EXERCISE DESCRIPTION
From the records beneath, determine how many lines contain "computer" and report only that figure.

EXERCISE DATA
------------------------------

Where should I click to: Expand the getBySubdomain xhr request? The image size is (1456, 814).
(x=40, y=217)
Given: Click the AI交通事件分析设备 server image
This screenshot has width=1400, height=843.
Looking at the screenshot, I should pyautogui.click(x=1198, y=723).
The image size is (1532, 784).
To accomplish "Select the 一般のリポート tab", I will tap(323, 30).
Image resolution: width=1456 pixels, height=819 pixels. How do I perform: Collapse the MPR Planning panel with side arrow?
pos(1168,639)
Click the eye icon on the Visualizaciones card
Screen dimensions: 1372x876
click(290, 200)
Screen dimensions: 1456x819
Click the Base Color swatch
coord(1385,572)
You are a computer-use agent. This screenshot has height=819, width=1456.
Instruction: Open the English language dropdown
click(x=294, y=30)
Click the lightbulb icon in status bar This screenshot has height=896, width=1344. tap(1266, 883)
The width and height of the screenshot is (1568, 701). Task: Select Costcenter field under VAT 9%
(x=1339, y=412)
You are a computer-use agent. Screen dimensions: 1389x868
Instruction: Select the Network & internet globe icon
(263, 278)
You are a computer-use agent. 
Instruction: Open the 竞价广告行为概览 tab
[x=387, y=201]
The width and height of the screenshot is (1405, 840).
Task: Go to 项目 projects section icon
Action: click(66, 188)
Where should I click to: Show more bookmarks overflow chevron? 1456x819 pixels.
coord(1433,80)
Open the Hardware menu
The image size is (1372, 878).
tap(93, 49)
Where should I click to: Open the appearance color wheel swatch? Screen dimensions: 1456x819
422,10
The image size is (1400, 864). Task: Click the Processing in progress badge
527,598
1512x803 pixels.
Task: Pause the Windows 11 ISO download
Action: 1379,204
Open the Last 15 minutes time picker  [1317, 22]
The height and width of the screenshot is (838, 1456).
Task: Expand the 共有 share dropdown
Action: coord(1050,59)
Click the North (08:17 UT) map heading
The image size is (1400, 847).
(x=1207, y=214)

------------------------------

REPLY TO THE TASK
3